WHAT THIS EXERCISE ASKS:
A - Answer these from the severance application text, each on its own line:
(i) Which quotation date was the severance application based on?
(ii) From which date did the applicant say their services should be counted?
(iii) Who was circular 1/3/25 from?
B - For each statement, say yes or no on whether the severance application text supports it, and quote the words that decide it:
(i) The application was based on the quotation of 19th August 1997.
(ii) Circular 1/3/25 was attached to the answering affidavit as annexure "D".
(iii) The applicant withdrew the application.
C - Extend the severance application text, starting right after its final line.

QUOTED TEXT:
________________________
When I applied for severance package I based my application on the quotation dated 08 July 1997 and not on the quotation of 19th August 1997.
2.
My quotation was based on the circular minute 1/3/25 dated 2 May 1997 issued by the Department of Public Service and Administration
whereby my services on the voluntary package is (sic) supposed to be taken into account from the date of my appointment which is August 1976 and not March 1992.
3.
On the basis of paragraphs 1 and 2 above I therefore withdraw my application until such time I will benefit and be treated in terms
of circular minute 1/3/25 dated 02 May 1997 from the Department of Public Service and Administration”.
[12]
Circular 1/3/25 of 2 May 1997 was attached as annexure “D” to the answering affidavit. It was from the Director-General of the Department of Public Service and Administration. It read thus:-
“TO HEADS OF ALL DEPARTMENTS/PROVINCIAL ADMINISTRATION/OFFICES OF PROVINCIAL SERVICE COMMISSIONS
APPLICATION OF THE SPECIAL INITIATIVE WHEREBY SERVING OFFICIALS ARE AFFORDED THE OPTION TO REQUEST THAT THEIR SERVICES BE TERMINATED
ON A VOLUNTARY BASIS
1.
________________________
DATA EXCERPT:

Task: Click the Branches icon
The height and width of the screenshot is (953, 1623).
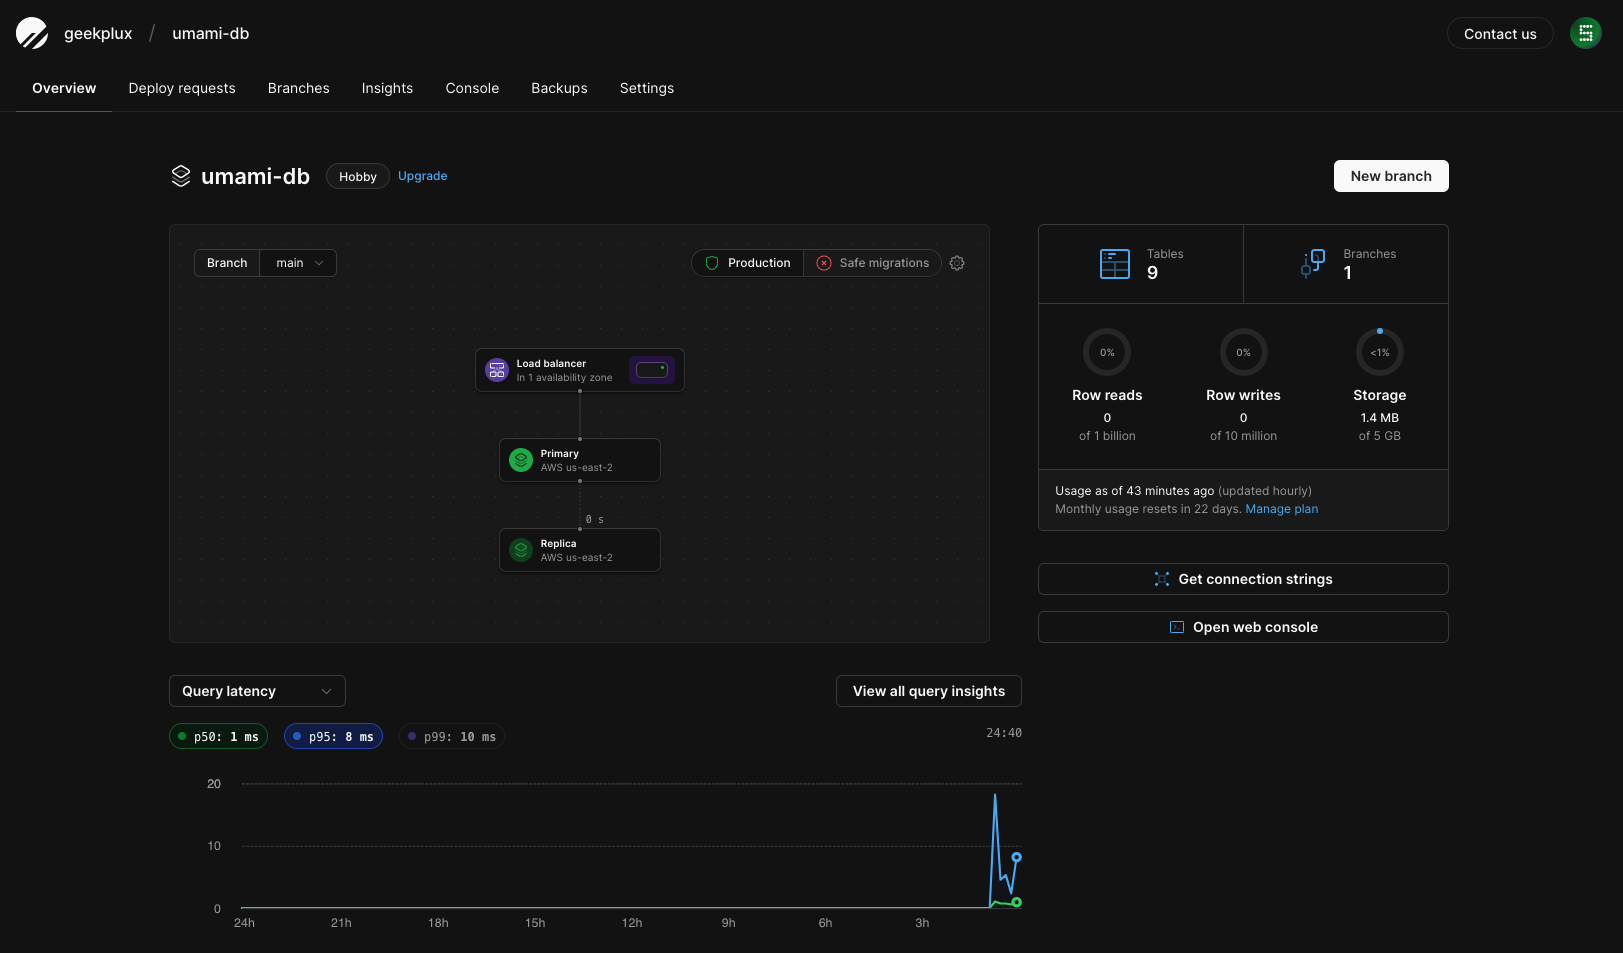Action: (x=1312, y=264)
________________________
ANSWERS TO THE EXERCISE:
A -
(i) 08 July 1997
(ii) August 1976
(iii) The Director-General of the Department of Public Service and Administration

B -
(i) No: "I based my application on the quotation dated 08 July 1997 and not on the quotation of 19th August 1997."
(ii) Yes: "Circular 1/3/25 of 2 May 1997 was attached as annexure “D” to the answering affidavit."
(iii) Yes: "I therefore withdraw my application"

C -
During a recent meeting of the Central Chamber of the Public Service Bargaining Council it was brought to the attention of the representatives
of the State as employer that certain departments do not recognise years of service in the former TBVC states when granting personnel
the voluntary severance package. Consequently, the representatives of the employer undertook to issue a circular on the matter to
clear up any possible incorrect application of the relevant measures.
2.
Section 2(5)(b) of the Public Service Act, 1994, stipulates that all persons who immediately before the commencement of this Act were,
by virtue of a law repealed by this Act, officers or employees in an institution referred to in section 236(1) of the Constitution,
1993,shall remain in employment and shall from that commencement be deemed, without break in service, to be officers or employees,
as the case may be, and the provisions of this Act shall apply to or in respect of those officers or employees.
3.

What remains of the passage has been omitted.